> _What you will do_
Every entry below should be written out again exactly.

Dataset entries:
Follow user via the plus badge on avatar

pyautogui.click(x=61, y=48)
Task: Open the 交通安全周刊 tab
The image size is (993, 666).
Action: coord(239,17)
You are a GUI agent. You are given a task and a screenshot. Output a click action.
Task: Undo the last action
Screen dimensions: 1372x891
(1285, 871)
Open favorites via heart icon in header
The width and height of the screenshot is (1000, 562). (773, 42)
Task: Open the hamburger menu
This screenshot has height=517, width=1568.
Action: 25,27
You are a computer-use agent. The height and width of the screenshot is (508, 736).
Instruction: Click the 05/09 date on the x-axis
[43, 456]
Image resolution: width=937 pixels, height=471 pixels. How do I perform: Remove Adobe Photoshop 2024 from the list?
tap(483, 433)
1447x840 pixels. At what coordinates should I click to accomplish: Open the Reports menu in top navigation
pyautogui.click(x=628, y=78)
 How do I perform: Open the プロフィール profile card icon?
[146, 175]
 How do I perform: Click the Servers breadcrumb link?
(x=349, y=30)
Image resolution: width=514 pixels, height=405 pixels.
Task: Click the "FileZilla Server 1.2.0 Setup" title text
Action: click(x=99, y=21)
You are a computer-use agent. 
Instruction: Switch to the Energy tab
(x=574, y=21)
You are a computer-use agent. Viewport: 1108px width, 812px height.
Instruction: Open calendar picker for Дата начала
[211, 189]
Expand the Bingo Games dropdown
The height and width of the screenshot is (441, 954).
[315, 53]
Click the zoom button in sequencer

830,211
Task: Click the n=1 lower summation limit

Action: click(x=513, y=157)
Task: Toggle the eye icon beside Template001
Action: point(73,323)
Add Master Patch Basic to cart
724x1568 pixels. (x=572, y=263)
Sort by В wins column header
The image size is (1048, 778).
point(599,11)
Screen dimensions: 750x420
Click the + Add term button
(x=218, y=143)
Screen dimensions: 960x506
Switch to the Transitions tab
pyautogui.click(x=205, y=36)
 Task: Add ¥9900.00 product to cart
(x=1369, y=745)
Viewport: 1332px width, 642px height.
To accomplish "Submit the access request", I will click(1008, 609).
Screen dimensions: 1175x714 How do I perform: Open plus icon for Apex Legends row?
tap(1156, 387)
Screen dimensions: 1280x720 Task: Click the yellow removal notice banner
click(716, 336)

> _Answer for this exercise_
Follow user via the plus badge on avatar

pyautogui.click(x=61, y=48)
Task: Open the 交通安全周刊 tab
The image size is (993, 666).
Action: coord(239,17)
You are a GUI agent. You are given a task and a screenshot. Output a click action.
Task: Undo the last action
Screen dimensions: 1372x891
(1285, 871)
Open favorites via heart icon in header
The width and height of the screenshot is (1000, 562). (773, 42)
Task: Open the hamburger menu
This screenshot has height=517, width=1568.
Action: 25,27
You are a computer-use agent. The height and width of the screenshot is (508, 736).
Instruction: Click the 05/09 date on the x-axis
[43, 456]
Image resolution: width=937 pixels, height=471 pixels. How do I perform: Remove Adobe Photoshop 2024 from the list?
tap(483, 433)
1447x840 pixels. At what coordinates should I click to accomplish: Open the Reports menu in top navigation
pyautogui.click(x=628, y=78)
 How do I perform: Open the プロフィール profile card icon?
[146, 175]
 How do I perform: Click the Servers breadcrumb link?
(x=349, y=30)
Image resolution: width=514 pixels, height=405 pixels.
Task: Click the "FileZilla Server 1.2.0 Setup" title text
Action: click(x=99, y=21)
You are a computer-use agent. 
Instruction: Switch to the Energy tab
(x=574, y=21)
You are a computer-use agent. Viewport: 1108px width, 812px height.
Instruction: Open calendar picker for Дата начала
[211, 189]
Expand the Bingo Games dropdown
The height and width of the screenshot is (441, 954).
[315, 53]
Click the zoom button in sequencer

830,211
Task: Click the n=1 lower summation limit

Action: click(x=513, y=157)
Task: Toggle the eye icon beside Template001
Action: point(73,323)
Add Master Patch Basic to cart
724x1568 pixels. (x=572, y=263)
Sort by В wins column header
The image size is (1048, 778).
point(599,11)
Screen dimensions: 750x420
Click the + Add term button
(x=218, y=143)
Screen dimensions: 960x506
Switch to the Transitions tab
pyautogui.click(x=205, y=36)
 Task: Add ¥9900.00 product to cart
(x=1369, y=745)
Viewport: 1332px width, 642px height.
To accomplish "Submit the access request", I will click(1008, 609).
Screen dimensions: 1175x714 How do I perform: Open plus icon for Apex Legends row?
tap(1156, 387)
Screen dimensions: 1280x720 Task: Click the yellow removal notice banner
click(716, 336)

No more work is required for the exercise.